GIVEN TEXT:
+---+

Fox News cited officials with the Atlanta Fire Department and the Atlanta Police Department who said fire crews and officers responded after reports of a person being down after suffering an electrocution at the Atlantic Station Building Saturday afternoon around 3:10 p.m.
Fire officials said when medical personnel arrived, they discovered two workers “suffering from severe electrical shock.”
Authorities said that U.S. Sen. Jon Ossoff (D-Ga.) has an office in the building but that the explosion was not connected. Still, an investigation is underway, reports said.
“Our office is grateful to Atlanta Fire and Rescue and all law enforcement who responded today. Senator Ossoff and our team are keeping the injured workers in our prayers,” a spokesperson for the senator’s office said in a statement to Fox News Digital.
Atlanta fire officials said the explosion was caused by routine electrical work being done on the 15th floor of the building. The department said the two electrical workers were transported to city hospitals in critical condition.
Ossoff was elected in 2020. Warnock won a runoff election in January 2021 to finish GOP Sen. Johnny Isakson’s term after he resigned due to health problems, turning Georgia’s U.S. Senate delegation blue for the first time in nearly two decades. Ossoff defeated GOP Sen. Kelly Loeffler and Warnock went on to beat Trump-backed former NFL great Hershel Walker last year.
Warnock and Walker held a single debate ahead of the November election where the incumbent seemed off-guard.
In particular, Walker held Warnock’s feet to the fire during an exchange about abortion. Warnock, who is a pastor, advocates for no limits on abortion. Walker is pro-life.
Walker said, “[Warnock] told me black lives matter, and if you think about it, senator, in Atlanta, Georgia, there’s more black babies that is aborted than anything. So if black lives matter, why are you not protecting those babies? And instead of aborting those babies, why are you not baptizing those babies?”
Warnock replied, “I think the women of Georgia have a clear choice.”
“A patient’s room is too narrow and small and cramped a space for a woman, her doctor and the United States government. We are witnessing right now what happens when politicians, most of them men, pile into patient’s rooms,” Warnock said. “The women of Georgia [deserve] a senator who will stand with them. I trust women more than I trust politicians.”
Walker responded: “He’s a neat talker, but did he not mention that there’s a baby in that room as well?”
Walker also attempted to tie Warnock to President Joe Biden’s failed agenda, noting that he had voted with Biden 96 percent of the time.
“Warnock is winning among younger voters and seniors but trails badly among those 40-64,” InsiderAdvantage Chairman Matt Towery noted ahead of the election in a statement to Fox 5 Atlanta. “Men support Walker at 60%, while women support Warnock at 55%. Walker is receiving 12% support from African American respondents.”
In the Peach State, there is a run-off electoral system, which is what led to Warnock flipping the seat blue in January 2021 against incumbent Loeffler after she and fellow Republican Sen. David Perdue both failed to secure 50 percent of the vote. Perdue ended up losing to Ossoff. Reports following the election noted that hundreds of thousands of Republican voters who cast ballots in the 2020 elections did not vote during the run-offs.

+---+

According to Atlanta fire officials in the news excerpt about the Atlantic Station Building explosion, what caused the explosion?

RECORDS PROVIDED:
+---+

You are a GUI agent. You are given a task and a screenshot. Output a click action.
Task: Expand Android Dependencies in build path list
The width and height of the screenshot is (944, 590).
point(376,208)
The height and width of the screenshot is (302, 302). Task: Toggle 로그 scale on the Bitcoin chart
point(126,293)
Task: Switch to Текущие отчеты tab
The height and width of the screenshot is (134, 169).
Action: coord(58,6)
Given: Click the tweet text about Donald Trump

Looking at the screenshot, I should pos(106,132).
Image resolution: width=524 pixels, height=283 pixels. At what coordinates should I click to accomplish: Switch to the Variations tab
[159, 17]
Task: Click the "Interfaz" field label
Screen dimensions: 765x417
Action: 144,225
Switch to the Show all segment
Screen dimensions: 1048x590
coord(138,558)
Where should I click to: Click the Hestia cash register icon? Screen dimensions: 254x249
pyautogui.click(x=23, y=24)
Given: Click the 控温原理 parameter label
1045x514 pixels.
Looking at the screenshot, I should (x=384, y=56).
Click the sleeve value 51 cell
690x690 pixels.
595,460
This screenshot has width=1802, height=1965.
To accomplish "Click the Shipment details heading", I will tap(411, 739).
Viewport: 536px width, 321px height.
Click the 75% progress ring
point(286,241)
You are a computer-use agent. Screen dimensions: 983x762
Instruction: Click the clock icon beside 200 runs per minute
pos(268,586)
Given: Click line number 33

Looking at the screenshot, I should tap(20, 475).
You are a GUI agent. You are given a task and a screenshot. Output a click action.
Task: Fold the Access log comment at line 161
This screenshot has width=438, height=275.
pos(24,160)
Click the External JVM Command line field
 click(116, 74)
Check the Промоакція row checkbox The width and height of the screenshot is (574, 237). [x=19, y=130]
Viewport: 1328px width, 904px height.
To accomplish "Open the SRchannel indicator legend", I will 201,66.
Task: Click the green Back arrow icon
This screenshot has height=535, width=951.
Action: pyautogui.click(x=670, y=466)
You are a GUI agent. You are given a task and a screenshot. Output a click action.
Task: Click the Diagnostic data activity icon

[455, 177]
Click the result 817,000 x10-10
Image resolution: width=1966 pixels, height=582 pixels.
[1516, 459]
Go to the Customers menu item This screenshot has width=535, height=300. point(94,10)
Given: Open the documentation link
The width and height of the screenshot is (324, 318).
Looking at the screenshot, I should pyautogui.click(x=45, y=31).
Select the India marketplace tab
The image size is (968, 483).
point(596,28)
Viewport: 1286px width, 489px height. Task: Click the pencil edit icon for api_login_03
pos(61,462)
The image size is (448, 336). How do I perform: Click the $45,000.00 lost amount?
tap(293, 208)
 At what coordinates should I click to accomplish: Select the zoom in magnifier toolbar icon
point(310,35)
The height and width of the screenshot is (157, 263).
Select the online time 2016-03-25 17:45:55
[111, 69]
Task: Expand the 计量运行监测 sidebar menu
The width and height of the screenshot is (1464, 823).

+---+

EXERCISE OUTPUT: Routine electrical work being done on the 15th floor of the building.